-- Opening Marker --

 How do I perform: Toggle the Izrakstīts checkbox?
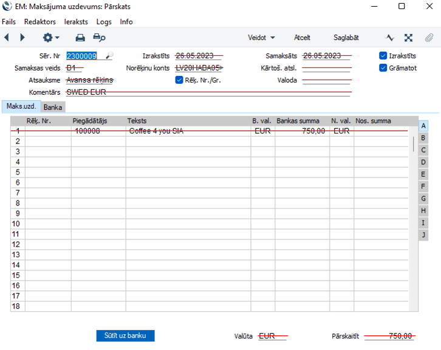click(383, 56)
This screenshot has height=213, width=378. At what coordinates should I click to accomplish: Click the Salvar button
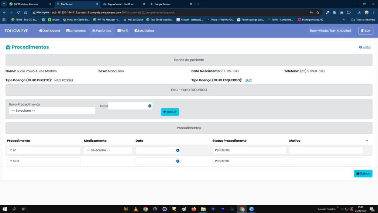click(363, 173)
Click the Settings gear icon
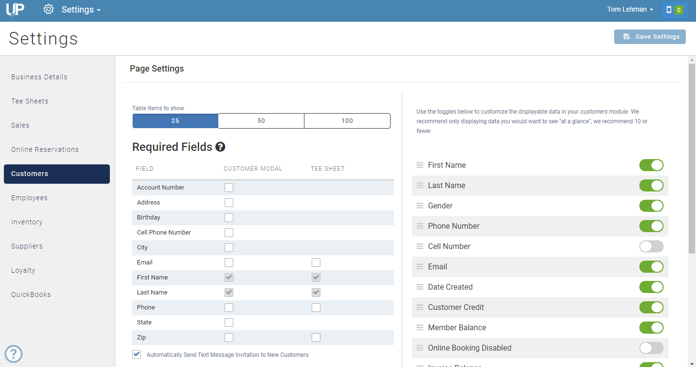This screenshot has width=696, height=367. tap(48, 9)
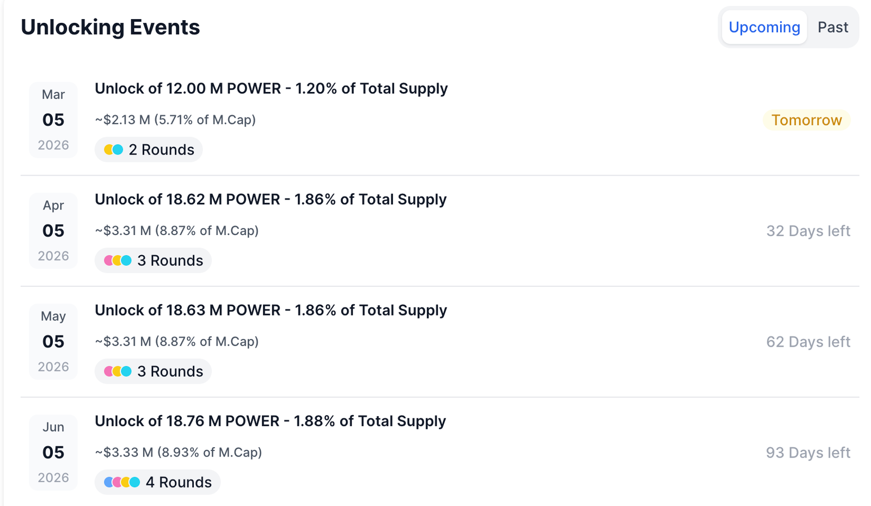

-- Closing Marker --

(BRIEF) The answer must be an exact copy of the records, with no images in it.

(RESULT)
 How do I perform: Toggle the Izrakstīts checkbox?
click(383, 56)
This screenshot has height=213, width=378. At what coordinates should I click to accomplish: Click the Salvar button
click(363, 173)
Click the Settings gear icon
This screenshot has width=696, height=367. tap(48, 9)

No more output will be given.